In the era I spoke of above, which carries on till today, we have never had a true quality release which was made diligently enough to be seen as a successor to the legacy set by the first 3 Quake games. The combination of the core formula, technically updated for fidelity for modern audiences, and sensible integrations of the features of the era could have led to an honest chance of a Quake game making its place in the current market, even if it didn't match up to the game's heyday.

Quake Champions cannot be used to argue against this. It is the first major release in the series since Quake 4, also developed outside of ID's studio by Saber Interactive. Although it's touted as the new big Quake game, it might as well have been a spin-off like ETQW. The game is enough of a departure from the core formula and feel, and also came with all the issues the releases before it had; broken on launch, long standing gameplay and technical problems, underwhelming first impressions, questionable attempts at attracting/retaining new players. Not to mention it came too early to Early Access, and was also immaturely pushed into the marketing engine that esports is today. it doesn't even use the idTech engine, an element that played a role in their success with the latest Doom game. Saber Interactive's troubles with game engines and glitches can be traced to their involvements in Halo CE Anniversary and Halo MCC, both of which had similar issues that lingered for a long time after launch.

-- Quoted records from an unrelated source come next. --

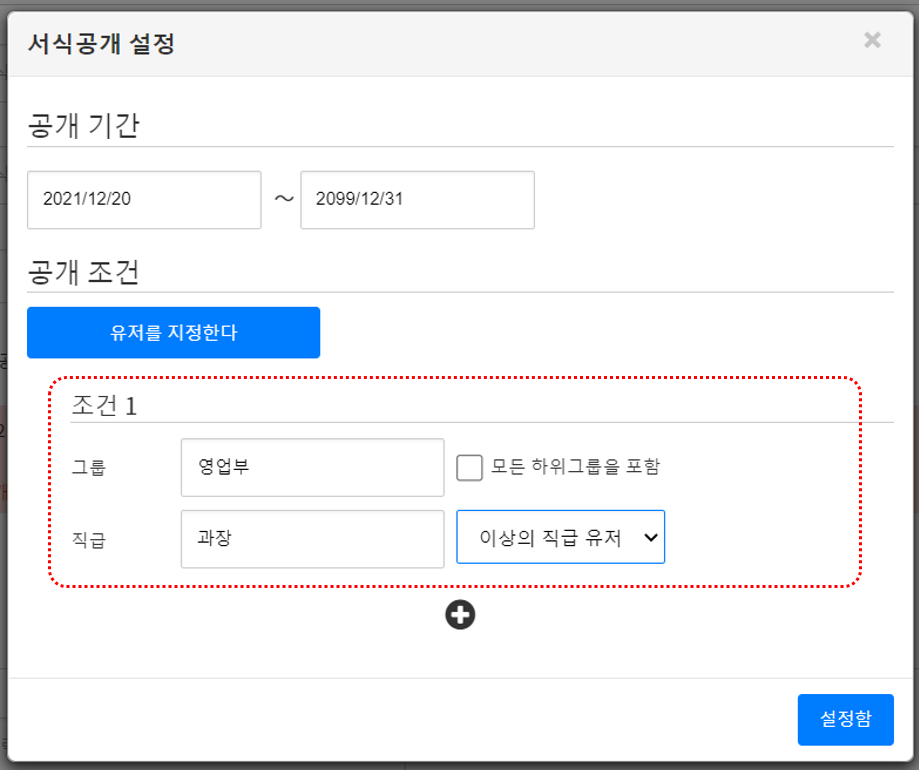Click the 그룹 input containing 영업부

312,467
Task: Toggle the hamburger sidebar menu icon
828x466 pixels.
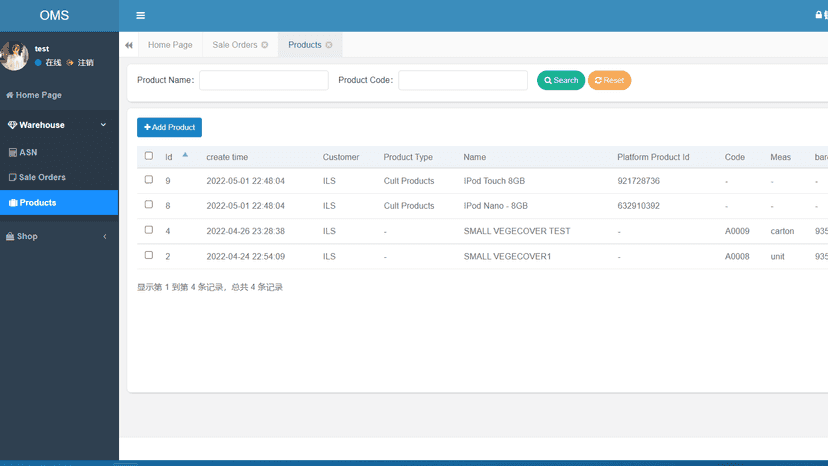Action: click(140, 15)
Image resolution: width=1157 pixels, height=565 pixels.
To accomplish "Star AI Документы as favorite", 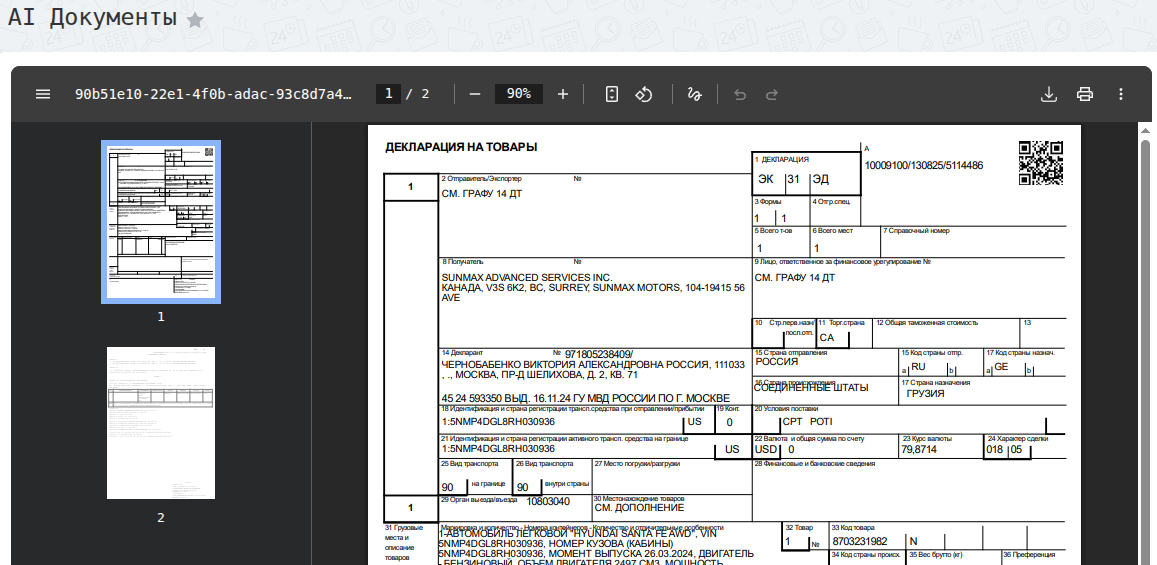I will click(x=195, y=20).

Standing behind the guise of Early Access is not enough of an excuse for this mess of a game that should have been the AAA release that was needed but is instead an outsourced side project for the team that still calls themselves ID Software. After the success of the new Doom, ID Software must have decided to devote resources to its follow up, and work with Avalanche on Rage 2, and probably find other ways to reboot the franchises they still hang on to. All the while the franchise with the most potential, looking at the track records so far, is being squandered. Thank Gaben for Steam refunds.

There is always potential that ID will get their act together with QC and the game will be worthwhile close to or after its full release, as Rainbow Six Siege has shown. But for anyone following the game so far, it is difficult to not be bitter and cynical. The Quake community, the reason why the Quake games even are what they are, the community that sustained itself with minimal involvement from ID by building maps, mods, tools, an ecosystem that the devs never bothered with, has been let down time and again. The constant disappointments seem to have wiped any jaded hope there might have been. At the same time I can't help but feel that the community is generally labeled as negative and whiny, as being too hardcore and resistant to change, which is somewhat ignorant if the notions mentioned in this column are not looked into.

It doesn't help that the industry in general focuses on exhaustively churning out only what's already been selling for almost a decade, and no other organization with the resources has attempted to fill the gap that Quake could by building something worthwhile for everyone and just healthy enough to be sustainable; doesn't matter if it doesn't become a premier title in the genre.

There is a possibility that Diabotical could do this, but that name is hard to keep any expectations with anymore. By the time Diabotical releases, I might be a completely different person than who I was when I pitched in the Kickstarter campaign. And this probably holds for many others as well.